### YOUR TASK
An exact transcription of the lines from the one holding "Given: Sort by RPS column header" to the end of the entries below, and nothing more, is the required answer. Please omit the pictures.
--- DATA FOR ANALYSIS Enclosed Below ---
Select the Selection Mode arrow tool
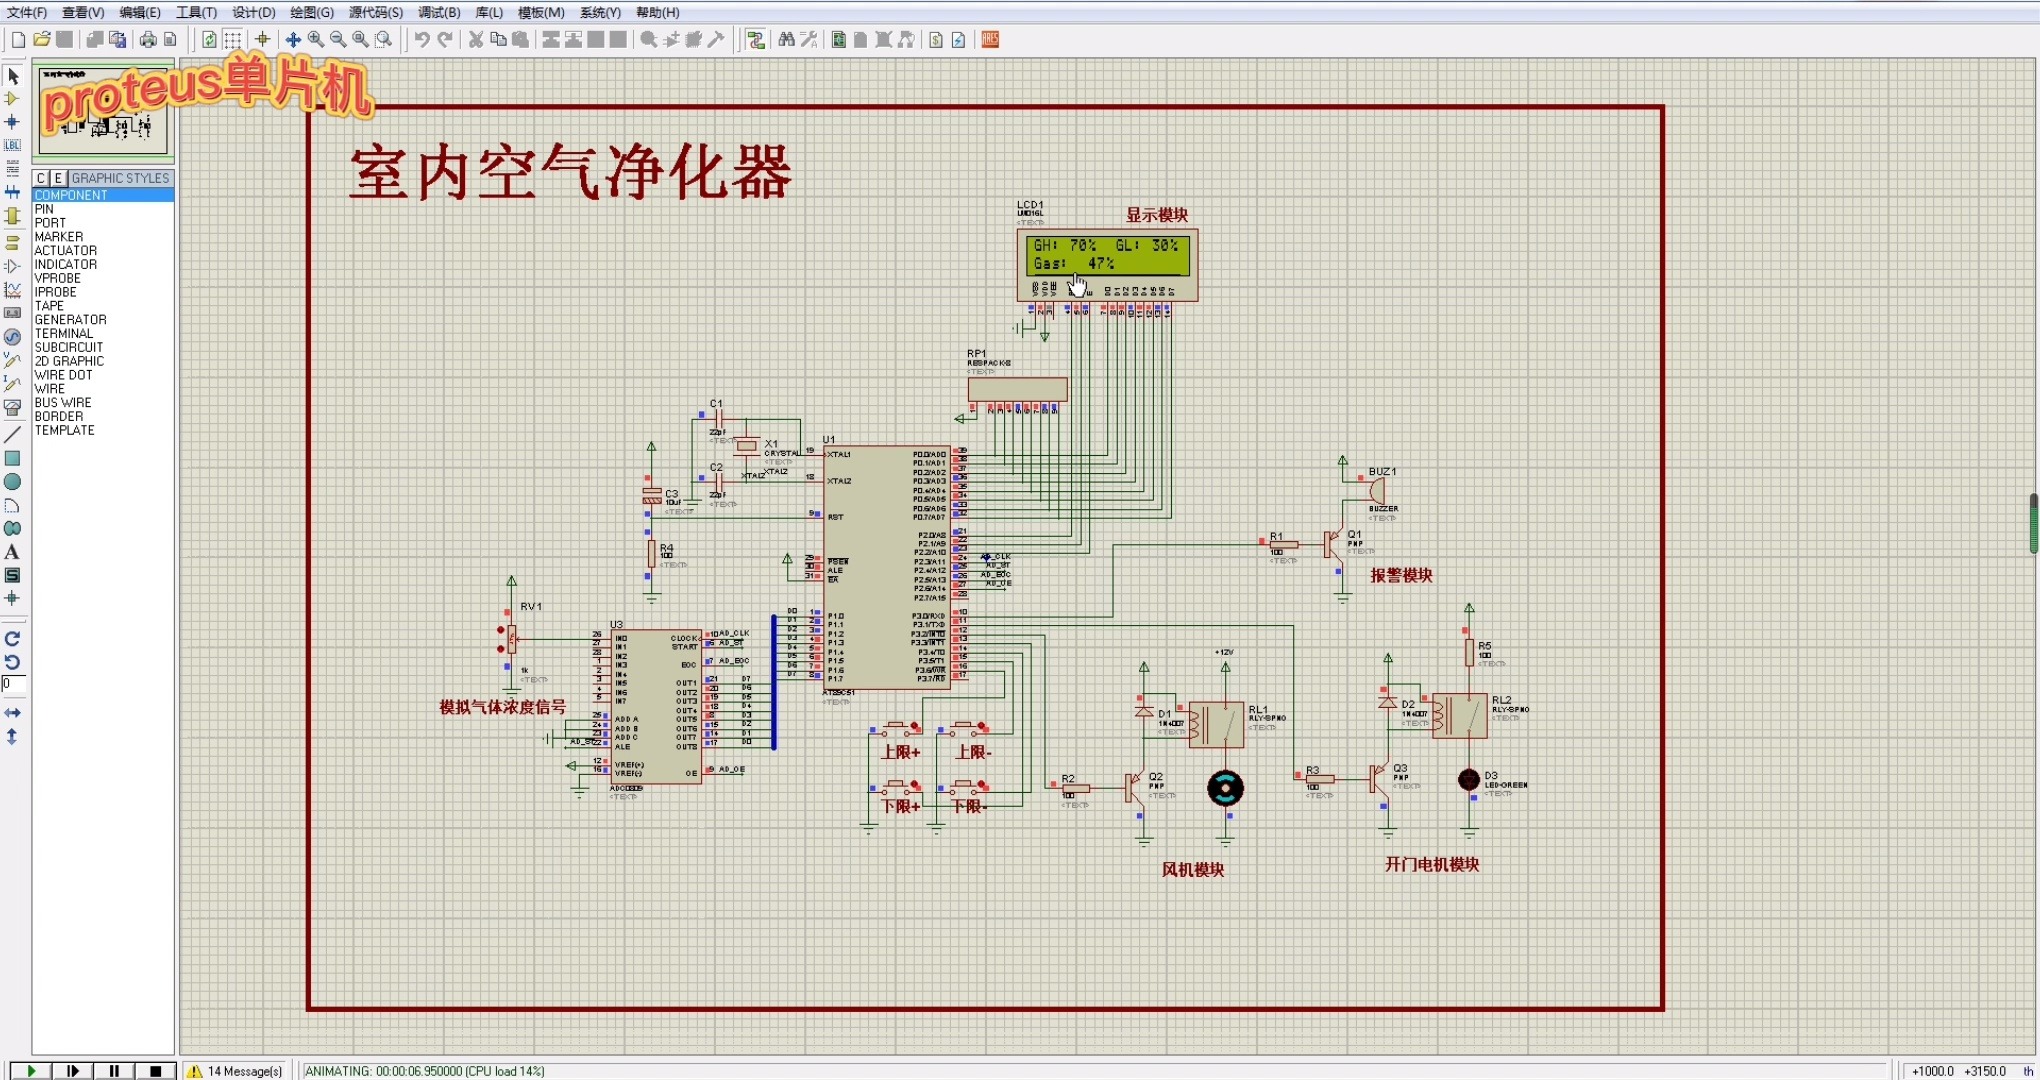 tap(13, 77)
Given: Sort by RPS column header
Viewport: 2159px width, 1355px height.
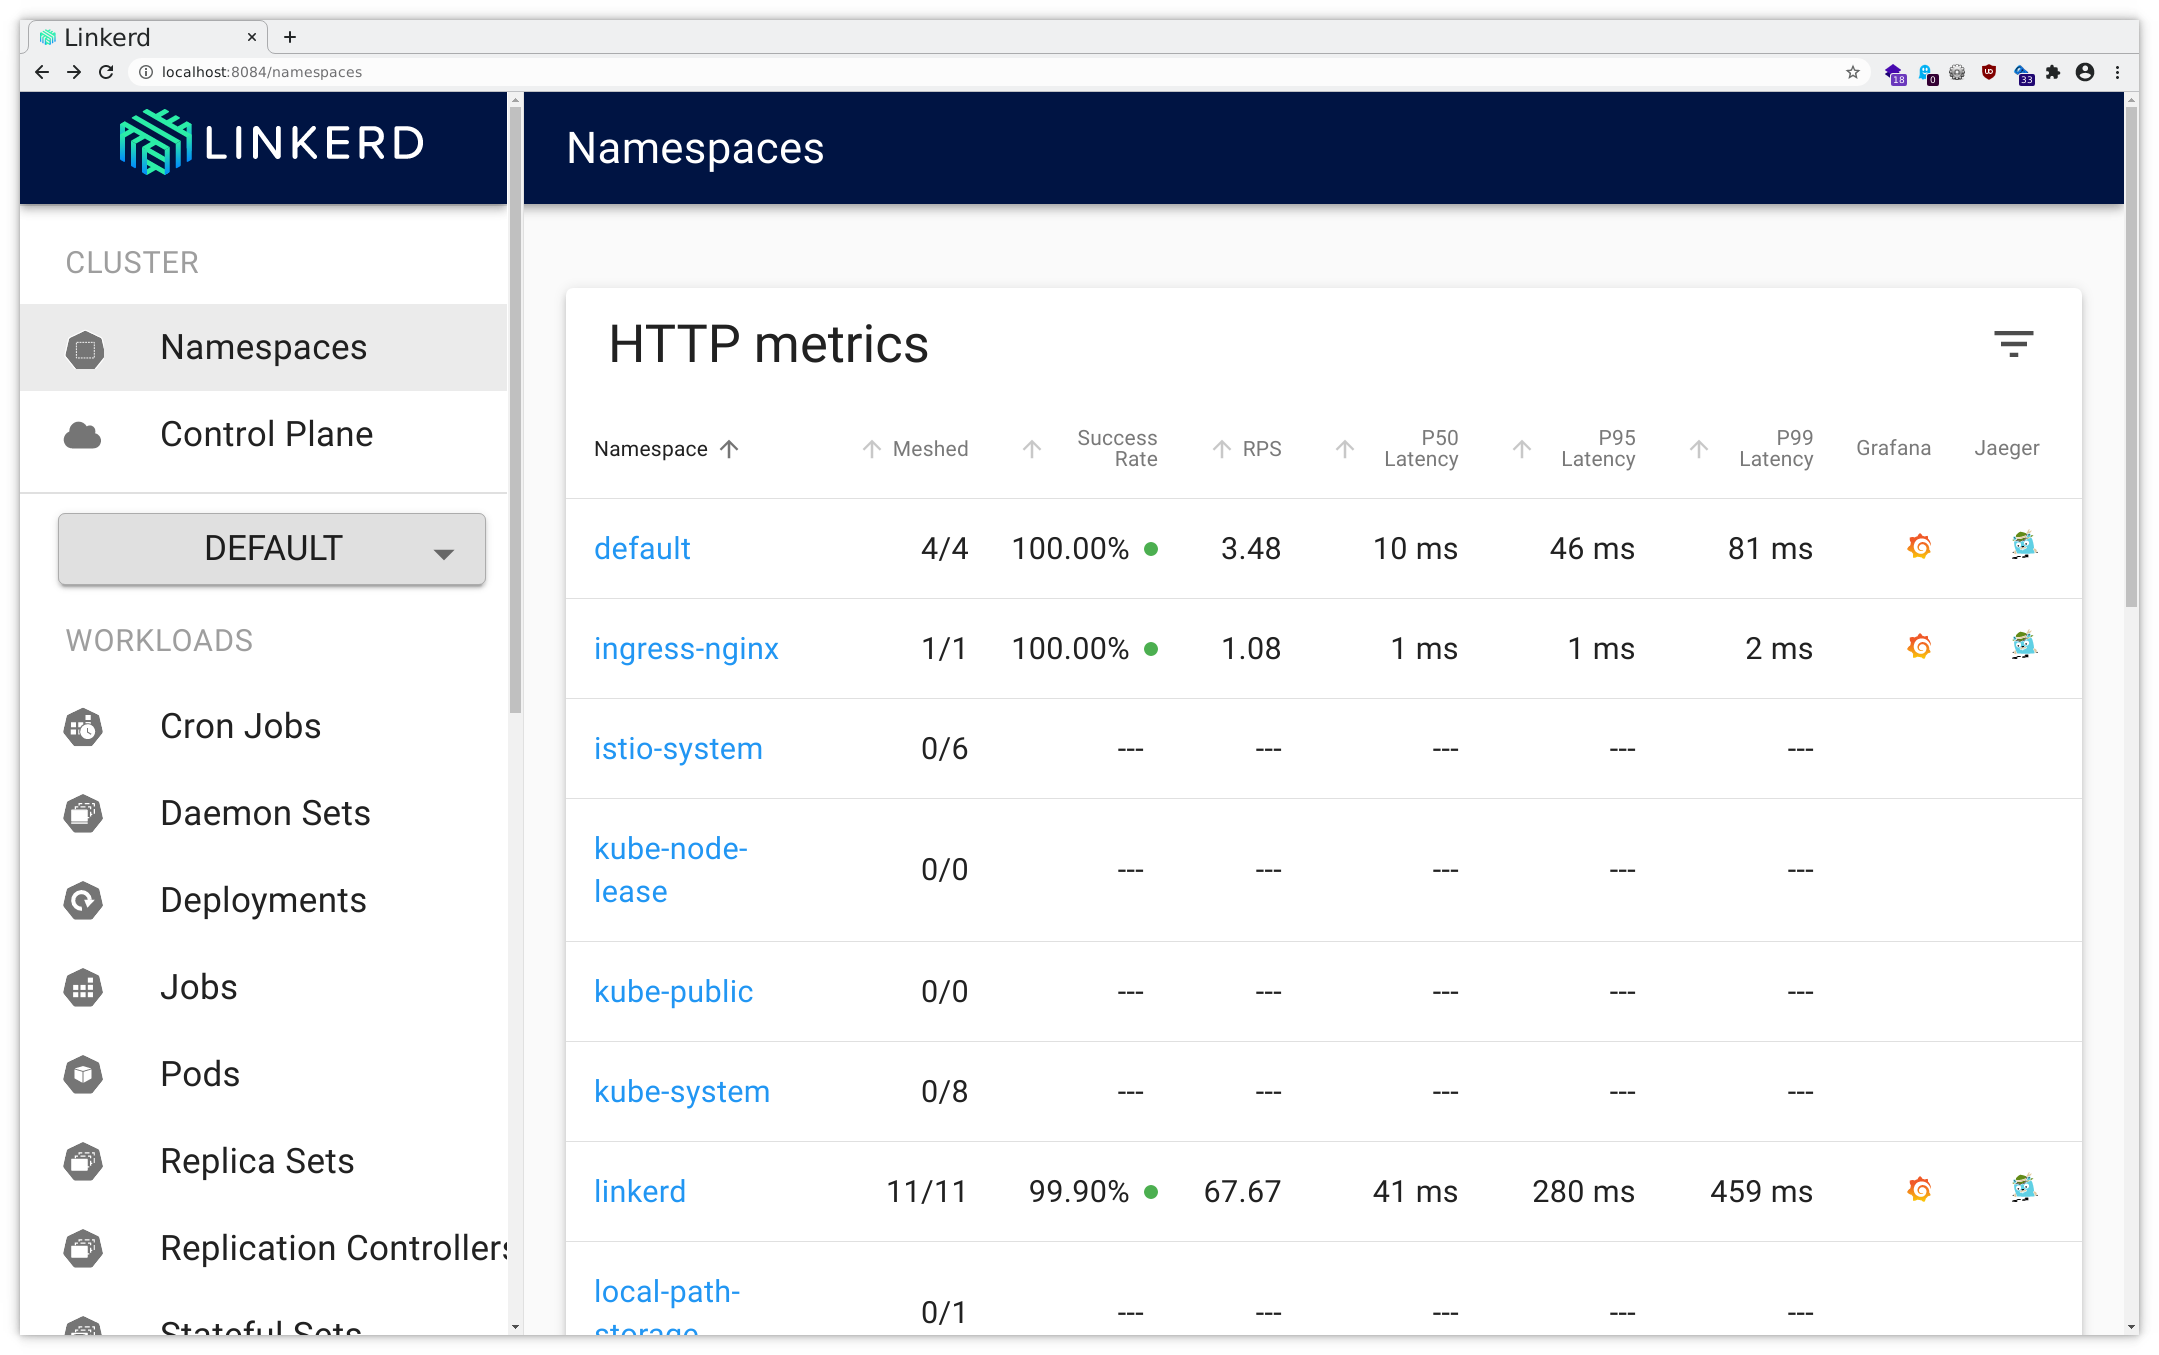Looking at the screenshot, I should pyautogui.click(x=1260, y=449).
--- End of Enclosed DATA FOR ANALYSIS ---
### WRITTEN REPLY
Given: Sort by RPS column header
Viewport: 2159px width, 1355px height.
Looking at the screenshot, I should pyautogui.click(x=1260, y=449).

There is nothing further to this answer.